Hay individuos a los que les cuesta mucho mentir, mientras que otros lo hacen con pasmosa soltura. Se sabe mucho más de los que mienten con facilidad que de los que no pueden hacerlo.

Hay quien resulta especialmente receloso a ser atrapado mintiendo: está convencido de que todos se darán cuenta de que miente, lo que se convierte en una profecía que termina por cumplirse. El recelo a ser detectado será mayor si lo que está en juego es evitar un castigo, y no, simplemente, ganar una recompensa.
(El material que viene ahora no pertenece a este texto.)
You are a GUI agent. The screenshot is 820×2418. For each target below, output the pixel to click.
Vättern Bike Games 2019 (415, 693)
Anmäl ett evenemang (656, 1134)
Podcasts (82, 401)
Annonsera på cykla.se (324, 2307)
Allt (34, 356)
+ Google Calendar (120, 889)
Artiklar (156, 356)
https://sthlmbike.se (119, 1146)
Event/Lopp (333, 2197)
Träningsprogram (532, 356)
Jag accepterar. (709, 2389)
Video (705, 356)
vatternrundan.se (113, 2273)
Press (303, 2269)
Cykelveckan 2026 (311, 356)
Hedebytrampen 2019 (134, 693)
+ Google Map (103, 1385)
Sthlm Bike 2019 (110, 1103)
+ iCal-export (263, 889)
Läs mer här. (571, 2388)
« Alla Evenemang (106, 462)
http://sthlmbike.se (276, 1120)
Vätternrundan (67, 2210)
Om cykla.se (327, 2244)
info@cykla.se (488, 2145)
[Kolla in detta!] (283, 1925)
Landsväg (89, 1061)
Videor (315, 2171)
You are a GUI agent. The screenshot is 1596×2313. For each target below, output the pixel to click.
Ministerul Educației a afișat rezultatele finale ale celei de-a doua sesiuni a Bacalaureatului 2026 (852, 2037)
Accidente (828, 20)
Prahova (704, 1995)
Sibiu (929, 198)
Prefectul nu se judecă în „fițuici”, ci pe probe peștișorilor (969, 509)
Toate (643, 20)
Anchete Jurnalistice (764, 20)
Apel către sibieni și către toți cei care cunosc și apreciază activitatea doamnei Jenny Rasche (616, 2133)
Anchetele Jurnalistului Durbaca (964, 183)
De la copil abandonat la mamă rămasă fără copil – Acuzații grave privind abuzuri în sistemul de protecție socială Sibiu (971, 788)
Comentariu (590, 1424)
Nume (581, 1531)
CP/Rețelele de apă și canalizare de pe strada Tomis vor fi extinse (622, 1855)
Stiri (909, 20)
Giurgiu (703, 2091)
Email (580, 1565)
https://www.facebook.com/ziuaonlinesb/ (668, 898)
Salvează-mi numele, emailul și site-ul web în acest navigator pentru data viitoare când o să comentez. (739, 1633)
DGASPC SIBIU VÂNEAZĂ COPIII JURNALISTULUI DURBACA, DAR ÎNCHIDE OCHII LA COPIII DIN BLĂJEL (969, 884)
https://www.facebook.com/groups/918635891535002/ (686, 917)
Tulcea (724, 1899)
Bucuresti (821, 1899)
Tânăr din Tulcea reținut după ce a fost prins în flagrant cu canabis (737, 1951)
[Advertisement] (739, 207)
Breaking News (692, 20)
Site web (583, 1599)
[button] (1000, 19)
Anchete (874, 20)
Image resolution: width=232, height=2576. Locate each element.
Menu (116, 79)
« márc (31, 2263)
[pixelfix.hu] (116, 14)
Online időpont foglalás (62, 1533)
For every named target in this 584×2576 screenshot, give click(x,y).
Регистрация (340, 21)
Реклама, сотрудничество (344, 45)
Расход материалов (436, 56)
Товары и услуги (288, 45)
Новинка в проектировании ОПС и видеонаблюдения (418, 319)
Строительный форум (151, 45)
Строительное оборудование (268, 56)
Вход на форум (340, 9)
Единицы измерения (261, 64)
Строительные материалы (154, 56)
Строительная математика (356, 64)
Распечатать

El sentimiento de culpa por engañar se refiere a como se siente uno respecto a la mentira que pudiera haber dicho, y no a la cuestión de si se siente culpable de mentir. Los mentirosos pueden subestimar ese grado de culpa por engañar si, transcurrido un tiempo, advierten que una sola mentira tal vez no baste, y que es menester repetirla o ampliarla para proteger el engaño inicial.

En general, los mentirosos se sienten menos culpables cuando sus destinatarios son impersonales o totalmente anónimos. Cuando el objeto de nuestras mentiras nos resulta desconocido es más fácil convencerse de que, en realidad, no le perjudicamos en absoluto, de que no nos importa, de pensar que no se dará cuenta de la mentira, o incluso podemos llegar a creer que el destinatario espera o merece ser engañado.

El sentimiento de culpa por engañar y el recelo a ser detectado suelen ser inversamente proporcionales: lo que disminuye aquel, aumenta este. Cuando el engaño se considera justificado, lo lógico sería pensar que se reducirá la culpa por engañar; no obstante, el hecho de considerarlo justificado hace que incremente el valor de lo que está en juego, aumentando así el recelo a ser descubierto.

Detectar mentiras no es una tarea simple debido al cúmulo de información que hay que valorar: las palabras, las pausas en la locución, el tono, las expresiones utilizadas, los movimientos de la cabeza, tics, ademanes, posturas, el ritmo de la respiración, el rubor o el empalidecimiento, la aparición o no de sudor, etc. todos ellos son formas de manifestar cambios emocionales.

Para detectar una mentira de una forma más o menos fidedigna tendremos que recurrir al polígrafo, comúnmente conocido como detector de mentiras. Se trata de un instrumento que registra impulsos en nuestro cuerpo y los convierte en movimientos de unas agujas que marcan sobre una tira móvil de papel graduado. Esos impulsos corresponden a cambios en el ritmo cardíaco, la presión arterial, la conductividad y temperatura de la piel, etc. que no son más que signos de cambios emocionales registrados por unos sensores que se adhieren a distintas partes del cuerpo.

El polígrafo no mide directamente las mentiras sino tan solo los cambios en el sistema nervioso autónomo y alteraciones fisiológicas generadas principalmente por los cambios emocionales del individuo. Sólo marcan la presencia de una emoción o de una dificultad para pensar y a partir de esto se puede inferir que el sujeto ha mentido.

“Un vaso medio vacío es también uno medio lleno, pero
una mentiras a medias, de ningún modo es una media verdad.”